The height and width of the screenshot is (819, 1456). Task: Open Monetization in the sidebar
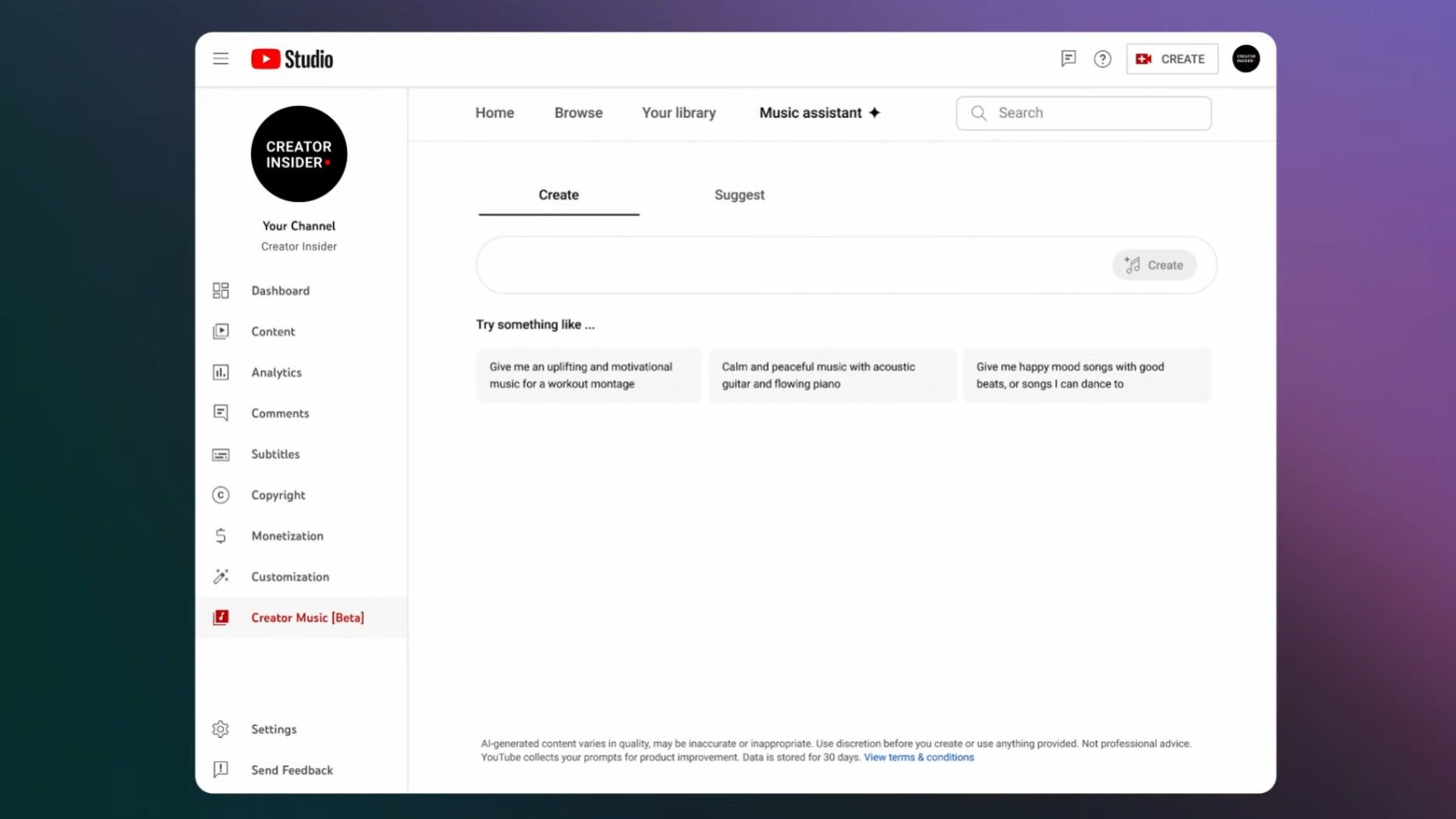pyautogui.click(x=287, y=536)
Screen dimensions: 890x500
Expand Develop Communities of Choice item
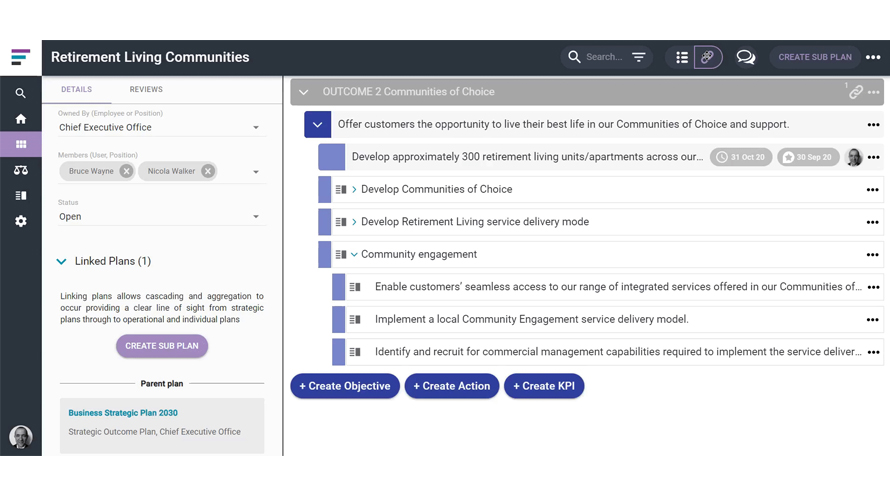354,189
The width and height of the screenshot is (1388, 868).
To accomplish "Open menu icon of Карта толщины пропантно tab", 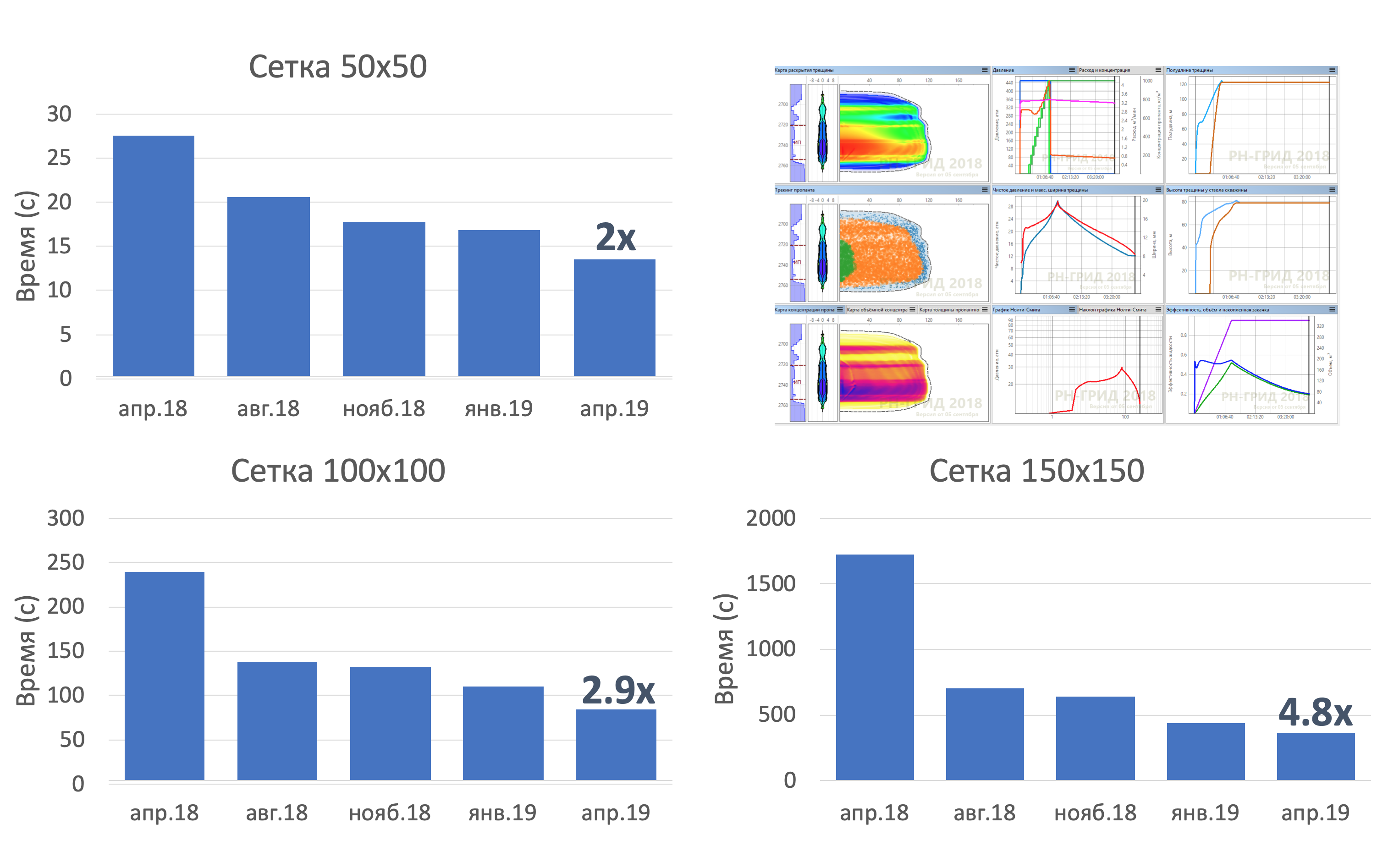I will pos(985,309).
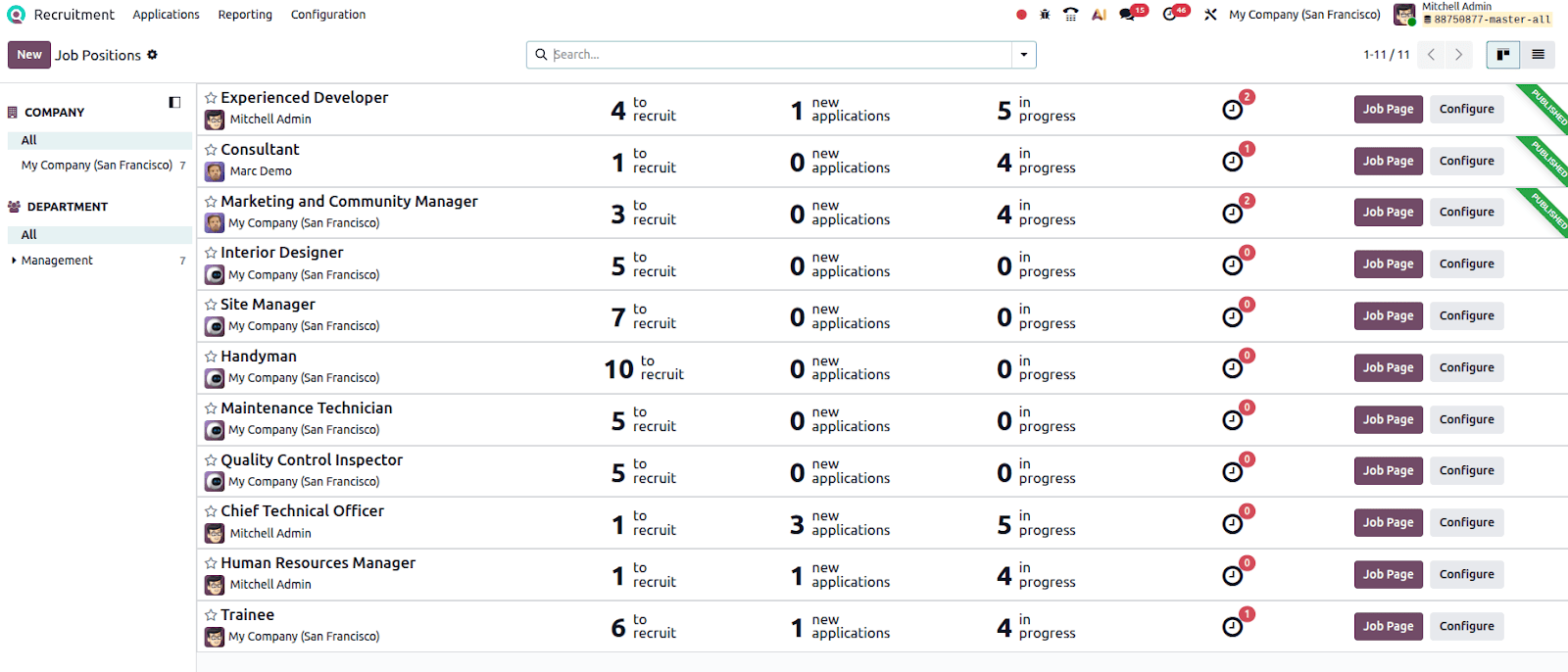This screenshot has height=672, width=1568.
Task: Click the wrench and screwdriver tools icon
Action: click(x=1210, y=15)
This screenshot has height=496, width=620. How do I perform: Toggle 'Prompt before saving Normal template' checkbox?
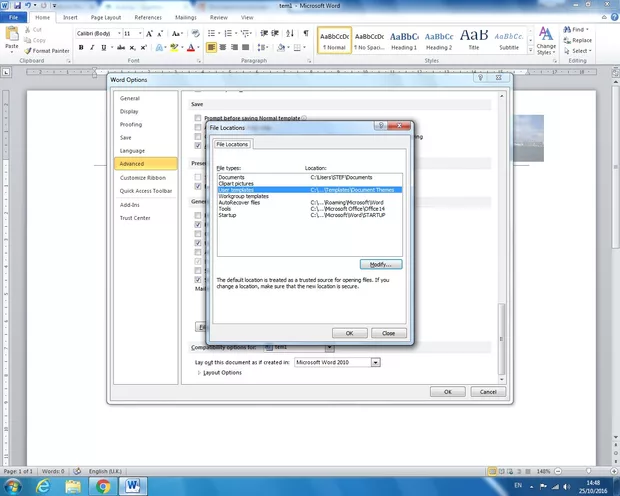click(198, 118)
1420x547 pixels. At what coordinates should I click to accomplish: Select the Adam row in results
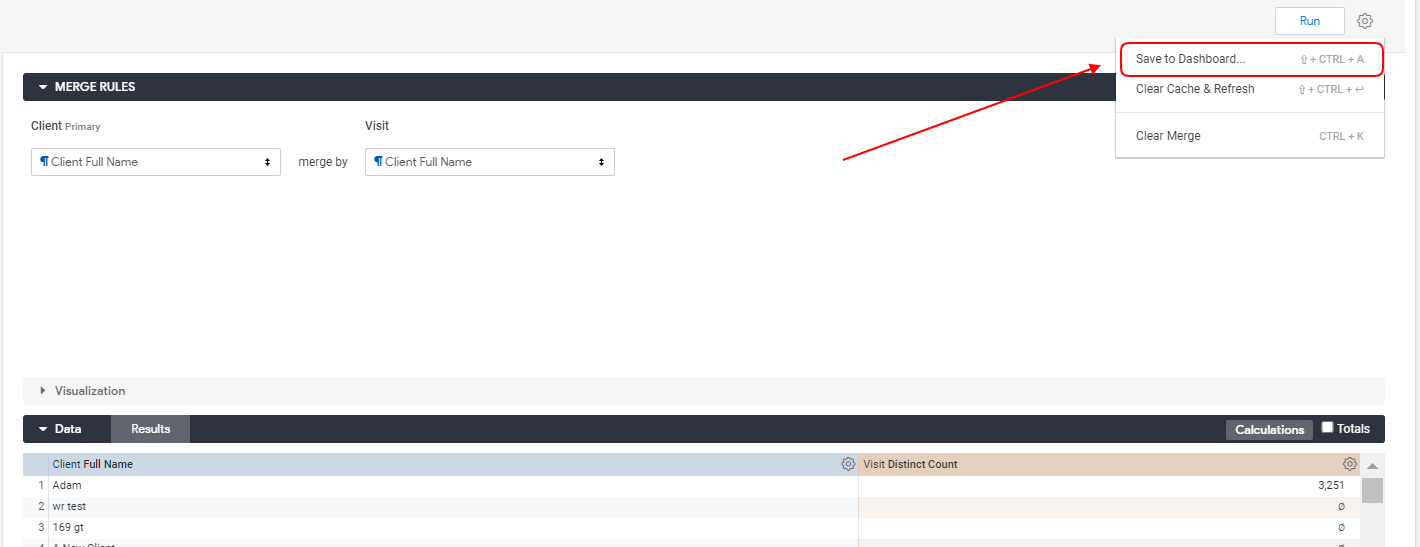tap(67, 485)
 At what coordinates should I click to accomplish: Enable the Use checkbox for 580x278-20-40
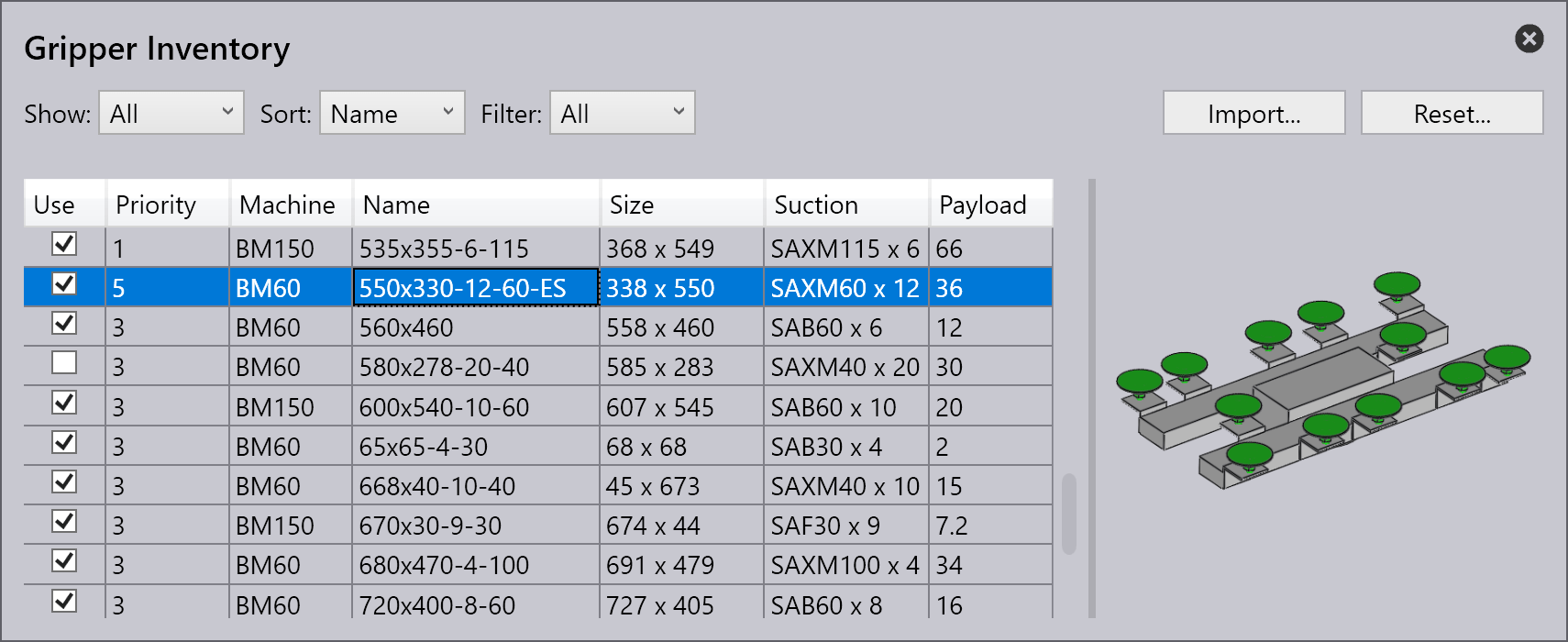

######

* Required work: Make an exact copy of the records from their first line through the line containing "The width and", both ends included, with the pictures omitted.

* Reply to the task:
The height and width of the screenshot is (819, 1456). Task: Open Monetization in the sidebar
pyautogui.click(x=287, y=536)
Screen dimensions: 890x500
Expand Develop Communities of Choice item
354,189
The width and height of the screenshot is (1388, 868).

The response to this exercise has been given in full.